Excerpt START
La Jetée (1962)

La jetée / The Pier
Short Film | Sci-Fi | France | English | 28m
Dir: Chris Marker | Scr: Chris Marker | Ph: Chris Marker | Prod: Anatole Dauman | Mus: Trevor Duncan | Ed: Jean Ravel | Snd: Antoine Bonfanti | Nar: Jean Négroni | Cast: Hélène Chatelain, Davos Hanich, Jacques Ledoux, Ligia Branice, Janine Kleina, William Klein

In a post-Third World War Paris blighted by radiation-induced deprivation, a man is selected to participate in a time travel experiment by his country’s new rulers based on his vivid, recurring dreams of a vaguely traumatic childhood incident. In order to acclimatise him to the process, he is sent back to this period (just before the war) several times – during which he forms an unlikely romantic relationship with a woman from his dreams. However, his real mission (when ready) is to take a trip to the future in search of a renewable power source, which he knows will see an end to his relationship with the woman and perhaps even his own life, with his usefulness to his captors having past. Composed entirely of still photographs accompanied by some rather clinical narration, Marker’s celebrated piece of science-fiction proves rather cold and uninvolving. Never the less, the film’s basic concept is fascinating and its formal experiments interesting.
Excerpt END
Exercise brief :: According to the review of La Jetée, what is the film composed entirely of? You won't need the rows for this.
Raw data START
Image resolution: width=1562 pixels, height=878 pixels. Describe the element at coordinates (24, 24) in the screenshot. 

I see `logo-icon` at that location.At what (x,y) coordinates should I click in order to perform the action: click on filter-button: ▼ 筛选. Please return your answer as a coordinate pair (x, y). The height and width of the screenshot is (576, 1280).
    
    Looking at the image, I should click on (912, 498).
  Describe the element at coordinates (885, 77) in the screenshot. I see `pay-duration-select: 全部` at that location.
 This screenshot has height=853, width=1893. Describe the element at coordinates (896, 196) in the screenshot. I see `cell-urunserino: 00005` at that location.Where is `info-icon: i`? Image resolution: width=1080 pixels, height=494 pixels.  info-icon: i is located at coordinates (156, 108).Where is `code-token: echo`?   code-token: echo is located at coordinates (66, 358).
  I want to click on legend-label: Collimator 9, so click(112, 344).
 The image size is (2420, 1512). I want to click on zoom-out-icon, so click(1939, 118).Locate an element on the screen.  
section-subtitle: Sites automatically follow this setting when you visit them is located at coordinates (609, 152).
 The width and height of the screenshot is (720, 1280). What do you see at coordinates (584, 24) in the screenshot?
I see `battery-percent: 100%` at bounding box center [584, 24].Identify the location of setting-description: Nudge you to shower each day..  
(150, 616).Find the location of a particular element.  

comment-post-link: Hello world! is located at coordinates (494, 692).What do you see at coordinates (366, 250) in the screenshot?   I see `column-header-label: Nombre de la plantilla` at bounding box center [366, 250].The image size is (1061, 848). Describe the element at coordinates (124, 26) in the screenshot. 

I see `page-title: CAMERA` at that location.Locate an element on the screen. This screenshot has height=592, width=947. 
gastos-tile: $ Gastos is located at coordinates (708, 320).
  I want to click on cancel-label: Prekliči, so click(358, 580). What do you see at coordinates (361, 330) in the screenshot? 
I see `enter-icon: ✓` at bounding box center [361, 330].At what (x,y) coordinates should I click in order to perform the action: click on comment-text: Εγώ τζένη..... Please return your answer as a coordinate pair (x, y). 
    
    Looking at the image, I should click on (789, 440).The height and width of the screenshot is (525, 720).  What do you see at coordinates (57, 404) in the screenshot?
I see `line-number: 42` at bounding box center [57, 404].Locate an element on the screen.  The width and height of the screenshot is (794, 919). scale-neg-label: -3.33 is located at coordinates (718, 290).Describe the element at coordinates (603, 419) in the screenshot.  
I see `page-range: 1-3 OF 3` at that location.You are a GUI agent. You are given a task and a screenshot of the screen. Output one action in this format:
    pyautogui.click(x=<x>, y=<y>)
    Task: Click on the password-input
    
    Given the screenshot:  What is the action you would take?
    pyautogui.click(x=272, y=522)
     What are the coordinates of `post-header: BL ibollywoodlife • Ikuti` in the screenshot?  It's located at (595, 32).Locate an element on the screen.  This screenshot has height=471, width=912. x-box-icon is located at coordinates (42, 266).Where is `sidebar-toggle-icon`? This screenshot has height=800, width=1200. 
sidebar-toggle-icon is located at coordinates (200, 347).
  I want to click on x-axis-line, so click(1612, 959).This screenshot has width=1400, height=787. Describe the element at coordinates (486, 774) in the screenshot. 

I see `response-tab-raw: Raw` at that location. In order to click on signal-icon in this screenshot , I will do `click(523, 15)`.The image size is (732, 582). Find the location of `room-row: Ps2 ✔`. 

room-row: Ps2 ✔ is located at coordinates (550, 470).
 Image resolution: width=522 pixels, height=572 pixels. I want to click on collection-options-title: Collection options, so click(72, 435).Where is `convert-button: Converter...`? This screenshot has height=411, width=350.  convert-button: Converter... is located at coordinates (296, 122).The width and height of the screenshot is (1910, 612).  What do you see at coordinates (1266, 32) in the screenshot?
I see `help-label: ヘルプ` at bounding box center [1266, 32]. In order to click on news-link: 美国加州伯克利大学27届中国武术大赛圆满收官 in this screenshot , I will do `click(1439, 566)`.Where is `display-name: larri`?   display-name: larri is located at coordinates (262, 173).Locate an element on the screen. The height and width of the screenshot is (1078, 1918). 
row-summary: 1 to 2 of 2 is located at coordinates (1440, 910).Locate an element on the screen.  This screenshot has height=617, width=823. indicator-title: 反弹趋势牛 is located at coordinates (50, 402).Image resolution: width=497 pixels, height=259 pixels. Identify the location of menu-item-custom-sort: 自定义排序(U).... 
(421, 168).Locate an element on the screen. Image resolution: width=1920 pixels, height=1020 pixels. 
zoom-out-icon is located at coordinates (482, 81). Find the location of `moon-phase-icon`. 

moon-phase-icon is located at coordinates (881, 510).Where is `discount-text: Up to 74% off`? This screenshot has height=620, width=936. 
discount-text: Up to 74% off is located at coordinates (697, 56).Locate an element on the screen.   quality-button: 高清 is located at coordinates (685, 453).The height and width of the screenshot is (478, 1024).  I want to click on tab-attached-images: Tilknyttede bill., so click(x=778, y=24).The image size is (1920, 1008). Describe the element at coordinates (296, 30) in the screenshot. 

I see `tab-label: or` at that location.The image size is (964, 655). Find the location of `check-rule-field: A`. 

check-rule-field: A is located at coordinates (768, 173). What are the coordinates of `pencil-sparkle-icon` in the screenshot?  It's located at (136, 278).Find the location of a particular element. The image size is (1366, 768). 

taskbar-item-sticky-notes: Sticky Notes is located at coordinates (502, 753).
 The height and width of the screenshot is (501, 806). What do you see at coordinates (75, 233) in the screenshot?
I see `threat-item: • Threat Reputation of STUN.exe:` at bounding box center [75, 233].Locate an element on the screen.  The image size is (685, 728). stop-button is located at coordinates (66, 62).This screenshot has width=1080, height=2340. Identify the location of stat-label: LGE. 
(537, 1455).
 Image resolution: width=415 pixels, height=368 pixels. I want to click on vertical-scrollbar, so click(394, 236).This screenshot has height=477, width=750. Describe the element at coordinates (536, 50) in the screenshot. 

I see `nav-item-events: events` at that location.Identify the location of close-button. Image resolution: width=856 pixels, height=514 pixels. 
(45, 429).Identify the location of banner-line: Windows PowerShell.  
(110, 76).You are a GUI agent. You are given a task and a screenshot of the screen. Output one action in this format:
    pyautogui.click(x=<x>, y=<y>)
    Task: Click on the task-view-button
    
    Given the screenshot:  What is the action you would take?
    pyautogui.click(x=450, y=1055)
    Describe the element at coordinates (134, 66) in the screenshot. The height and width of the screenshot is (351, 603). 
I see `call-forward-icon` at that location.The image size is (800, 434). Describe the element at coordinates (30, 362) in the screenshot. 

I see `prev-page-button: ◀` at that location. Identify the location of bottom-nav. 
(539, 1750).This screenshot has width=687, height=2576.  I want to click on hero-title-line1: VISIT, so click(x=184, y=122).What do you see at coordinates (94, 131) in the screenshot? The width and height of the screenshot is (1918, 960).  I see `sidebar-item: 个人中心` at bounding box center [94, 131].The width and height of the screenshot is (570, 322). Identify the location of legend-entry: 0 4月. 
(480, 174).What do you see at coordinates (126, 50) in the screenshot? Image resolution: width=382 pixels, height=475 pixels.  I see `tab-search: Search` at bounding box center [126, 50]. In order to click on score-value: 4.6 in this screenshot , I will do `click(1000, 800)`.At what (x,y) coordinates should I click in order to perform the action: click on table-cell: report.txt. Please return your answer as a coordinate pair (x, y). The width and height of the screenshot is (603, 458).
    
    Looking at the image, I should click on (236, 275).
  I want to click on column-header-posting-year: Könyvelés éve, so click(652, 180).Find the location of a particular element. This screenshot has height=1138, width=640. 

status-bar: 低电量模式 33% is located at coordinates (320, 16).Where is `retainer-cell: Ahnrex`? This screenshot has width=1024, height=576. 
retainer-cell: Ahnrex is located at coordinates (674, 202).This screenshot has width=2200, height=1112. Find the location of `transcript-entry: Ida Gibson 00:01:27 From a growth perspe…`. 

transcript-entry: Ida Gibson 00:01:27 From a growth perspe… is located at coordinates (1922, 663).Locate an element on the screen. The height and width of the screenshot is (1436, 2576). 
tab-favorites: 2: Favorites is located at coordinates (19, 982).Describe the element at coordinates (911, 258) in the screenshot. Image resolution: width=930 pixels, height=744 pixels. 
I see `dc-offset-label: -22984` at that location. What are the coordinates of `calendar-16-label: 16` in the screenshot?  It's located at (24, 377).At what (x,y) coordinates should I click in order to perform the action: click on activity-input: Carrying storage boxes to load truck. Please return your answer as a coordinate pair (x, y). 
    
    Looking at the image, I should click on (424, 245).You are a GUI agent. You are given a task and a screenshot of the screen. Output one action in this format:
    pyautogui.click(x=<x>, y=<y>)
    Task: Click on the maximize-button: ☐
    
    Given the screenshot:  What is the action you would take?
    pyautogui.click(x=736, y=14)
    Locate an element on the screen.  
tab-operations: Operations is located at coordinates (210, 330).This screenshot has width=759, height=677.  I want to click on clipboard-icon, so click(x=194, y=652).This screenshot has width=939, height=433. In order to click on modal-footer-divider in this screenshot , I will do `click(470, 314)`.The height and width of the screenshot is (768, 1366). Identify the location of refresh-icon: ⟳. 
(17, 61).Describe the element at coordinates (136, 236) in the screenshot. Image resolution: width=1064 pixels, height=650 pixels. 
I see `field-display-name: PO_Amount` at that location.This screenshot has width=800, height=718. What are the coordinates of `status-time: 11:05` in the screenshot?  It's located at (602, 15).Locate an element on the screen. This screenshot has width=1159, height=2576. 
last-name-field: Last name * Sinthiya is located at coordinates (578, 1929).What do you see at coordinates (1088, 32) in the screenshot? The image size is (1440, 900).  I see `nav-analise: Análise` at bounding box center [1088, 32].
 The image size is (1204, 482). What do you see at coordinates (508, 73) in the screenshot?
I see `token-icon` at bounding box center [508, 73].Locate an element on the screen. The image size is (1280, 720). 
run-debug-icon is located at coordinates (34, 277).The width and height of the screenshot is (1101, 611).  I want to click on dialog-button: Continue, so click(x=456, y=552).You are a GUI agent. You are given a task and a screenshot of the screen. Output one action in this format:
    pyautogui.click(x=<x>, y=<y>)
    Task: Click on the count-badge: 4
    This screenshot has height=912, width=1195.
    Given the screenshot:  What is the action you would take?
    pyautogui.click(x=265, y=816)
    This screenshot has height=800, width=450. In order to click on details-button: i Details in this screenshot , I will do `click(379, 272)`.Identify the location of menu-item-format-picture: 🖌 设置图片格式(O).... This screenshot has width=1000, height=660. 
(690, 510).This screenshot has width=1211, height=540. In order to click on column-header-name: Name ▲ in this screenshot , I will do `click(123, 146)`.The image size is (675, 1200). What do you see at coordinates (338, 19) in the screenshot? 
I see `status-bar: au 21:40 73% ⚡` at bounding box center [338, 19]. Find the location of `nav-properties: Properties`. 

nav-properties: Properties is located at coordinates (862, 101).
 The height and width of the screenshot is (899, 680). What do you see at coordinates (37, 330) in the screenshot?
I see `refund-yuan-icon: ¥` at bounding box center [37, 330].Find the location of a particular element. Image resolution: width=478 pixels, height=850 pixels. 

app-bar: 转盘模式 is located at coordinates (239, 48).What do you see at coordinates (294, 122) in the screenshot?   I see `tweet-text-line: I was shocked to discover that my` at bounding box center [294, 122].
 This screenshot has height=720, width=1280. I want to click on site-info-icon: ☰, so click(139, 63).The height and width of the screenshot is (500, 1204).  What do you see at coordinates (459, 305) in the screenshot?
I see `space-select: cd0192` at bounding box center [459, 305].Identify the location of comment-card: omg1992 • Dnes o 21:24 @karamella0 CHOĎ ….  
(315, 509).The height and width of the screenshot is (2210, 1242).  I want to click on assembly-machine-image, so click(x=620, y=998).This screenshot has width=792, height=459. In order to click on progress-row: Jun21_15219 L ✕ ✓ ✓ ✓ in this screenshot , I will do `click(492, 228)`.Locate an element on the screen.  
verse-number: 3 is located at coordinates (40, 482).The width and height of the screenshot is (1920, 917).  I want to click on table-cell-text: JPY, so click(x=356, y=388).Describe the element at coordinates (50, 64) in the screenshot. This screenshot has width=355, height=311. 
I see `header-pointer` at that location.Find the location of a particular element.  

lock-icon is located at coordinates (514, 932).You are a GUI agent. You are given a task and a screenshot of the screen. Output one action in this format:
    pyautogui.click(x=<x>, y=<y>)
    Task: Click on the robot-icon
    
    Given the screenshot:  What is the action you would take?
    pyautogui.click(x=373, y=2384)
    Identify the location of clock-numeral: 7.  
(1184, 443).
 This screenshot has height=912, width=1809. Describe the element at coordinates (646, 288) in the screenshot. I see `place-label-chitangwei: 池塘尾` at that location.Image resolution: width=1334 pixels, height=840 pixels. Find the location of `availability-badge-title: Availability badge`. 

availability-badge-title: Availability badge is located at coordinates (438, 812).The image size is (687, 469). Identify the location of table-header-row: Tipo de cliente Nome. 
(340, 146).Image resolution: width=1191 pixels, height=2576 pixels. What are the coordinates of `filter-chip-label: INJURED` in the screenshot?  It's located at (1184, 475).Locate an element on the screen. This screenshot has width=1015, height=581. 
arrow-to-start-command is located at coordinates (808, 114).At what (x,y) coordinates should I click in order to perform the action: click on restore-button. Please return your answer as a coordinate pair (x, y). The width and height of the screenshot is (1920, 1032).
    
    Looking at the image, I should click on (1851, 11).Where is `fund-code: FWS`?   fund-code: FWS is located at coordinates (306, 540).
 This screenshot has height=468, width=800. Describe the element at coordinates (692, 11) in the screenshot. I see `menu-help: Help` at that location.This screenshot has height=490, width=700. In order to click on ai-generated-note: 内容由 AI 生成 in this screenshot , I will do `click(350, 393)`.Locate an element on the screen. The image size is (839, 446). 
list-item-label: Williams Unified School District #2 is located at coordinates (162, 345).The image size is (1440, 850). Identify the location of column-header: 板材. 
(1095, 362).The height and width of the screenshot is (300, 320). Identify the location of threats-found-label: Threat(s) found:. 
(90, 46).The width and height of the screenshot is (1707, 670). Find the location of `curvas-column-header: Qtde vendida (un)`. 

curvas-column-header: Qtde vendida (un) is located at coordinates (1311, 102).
Raw data END
Exercise solution :: Still photographs.